Now, it’s not that the journalists in question are super-citizens who have more rights than the rest of us (though, certainly, the coverage of them will suggest it). They are canaries in a coalmine. If national journalists are arrested at a McDonald’s in Ferguson for what can only be described (and has yet to be described by police, mind you) as some sort of reach of an infraction, how are the regular citizens in this now militarized zone faring?

The trouble is that the reporters in question think of themselves as something different from the maddening crowd of local yokels. They tend to act as if their Journalist Privilege puts them above the police, able to act outside the law because they are not part of events, but merely covering them.

In particular, a journalist might think it’s fine to question police officers about their actions in real time. “Why are you using that semi-automatic assault weapon that way?” Demanding attention while police are quelling a riot crosses a line into interference. I don’t trust journalists to know where that line is.

Journalists may sometimes deserve to spend a few moments in the cooler. They can then write about that, with a more perfect double-edged remedy hard to imagine.

While some dress up journalists in the fine garments of the Public’s Right To Know, those garments obscure the fact that most of the time journalists don’t give a tinker’s cuss about the public’s right to know, and are just trying to sell newspapers, or commercial spots, or page views. They are in business, or their employer is, to make money. The freedom of the press is not a guarantee of commercial success.
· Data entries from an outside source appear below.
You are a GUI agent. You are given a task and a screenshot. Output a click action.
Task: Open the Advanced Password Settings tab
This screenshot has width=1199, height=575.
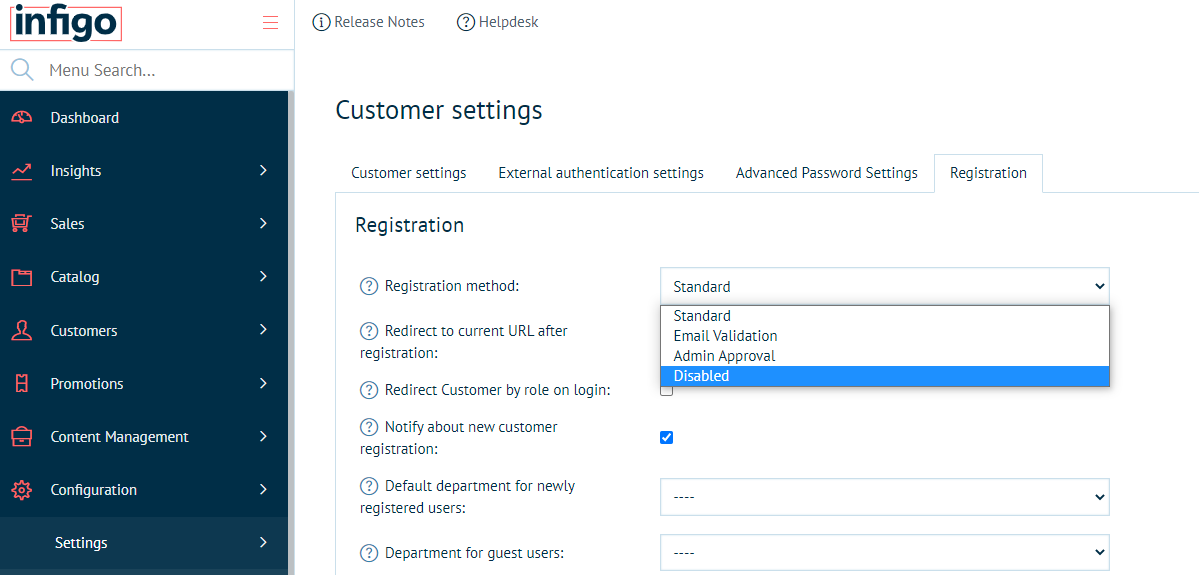click(x=826, y=173)
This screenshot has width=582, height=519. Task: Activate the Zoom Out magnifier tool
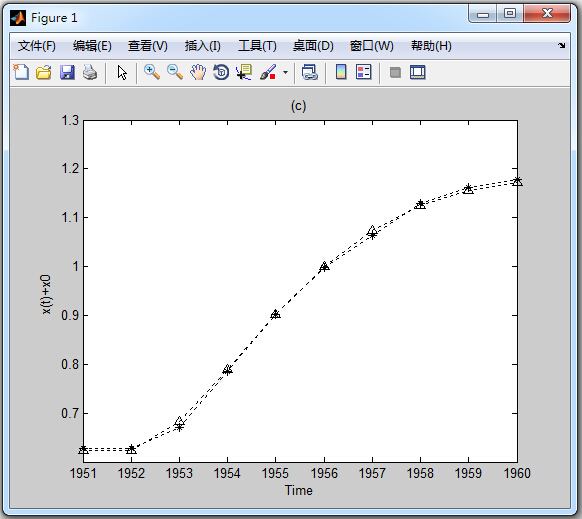175,72
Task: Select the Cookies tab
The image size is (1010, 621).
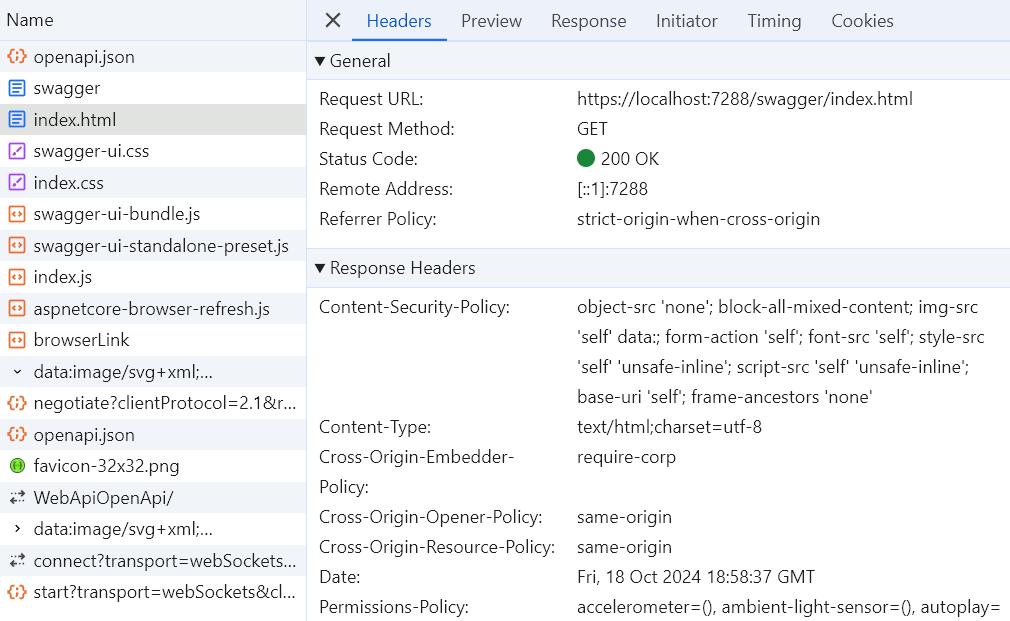Action: tap(862, 21)
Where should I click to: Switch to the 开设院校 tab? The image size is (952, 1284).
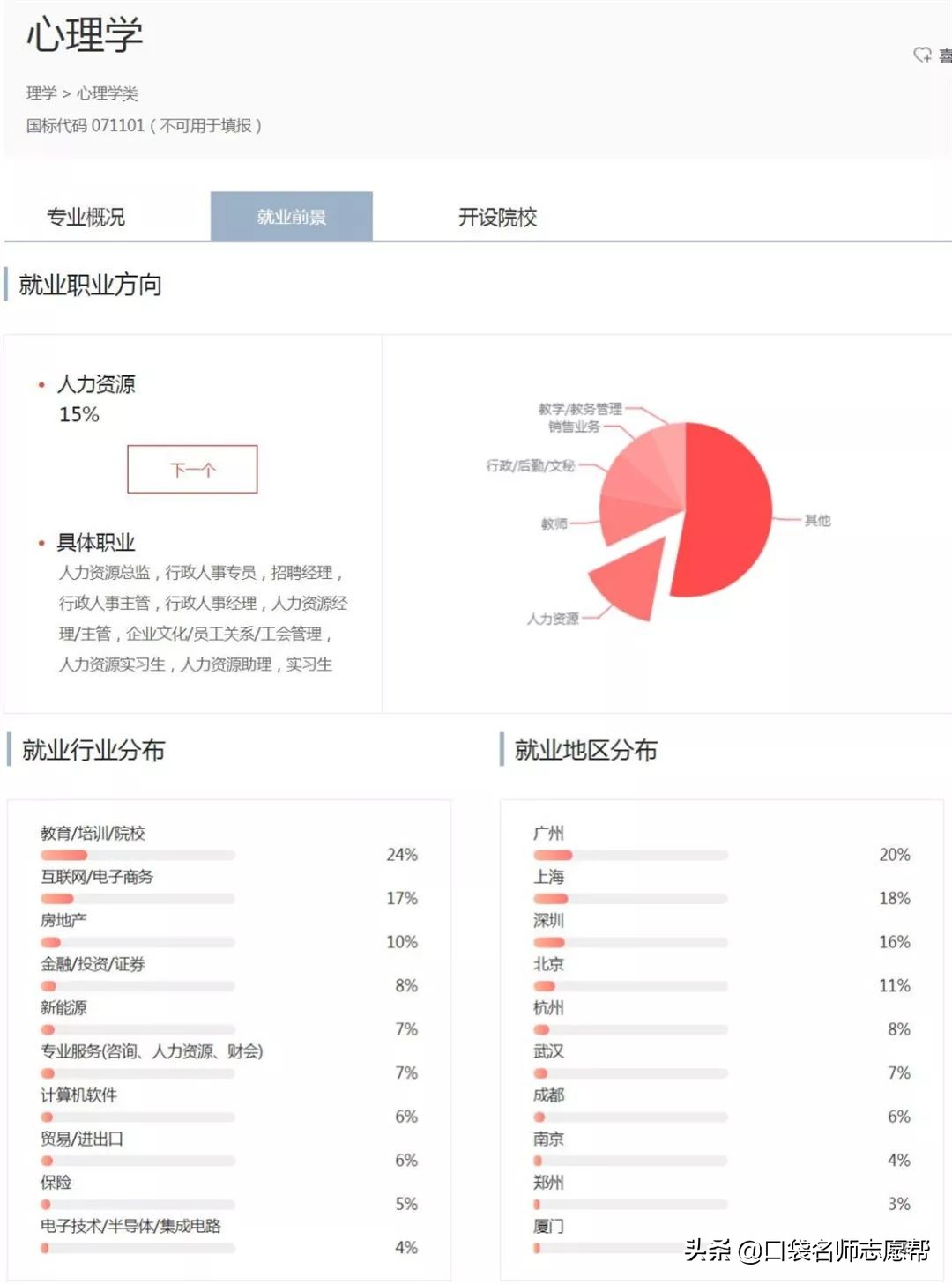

None of us is capable of separating our human desire for reward from our search to make information public. Treating journalists as some kind of dispassionate observers whose rights must be defended so that we know everyone’s rights are defended presumes that journalists act in ways no less troublesome than everyone else, a premise I refute by noting that Al Sharpton has press credentials.

Hamm continues,

And, here’s the thing. We ask more of law enforcement in a free society and we should. We don’t accept that everyone in a community must be under the gun because some of them committed crimes. Or, that journalists should be arrested while trying to cover that community…

That phrase “trying to cover” may gloss a multitude of sins, from simply distracting the police to actively encouraging or otherwise affecting the events they are “trying to cover.” It is inarguable that the presence of national media lends an element of drama that would not otherwise be there.

Being a journalist does not confer special rights, nor special status. The law, and more generally the culture, should treat everyone as a journalist, which in light of social media and ubiquitous smart phones, we are.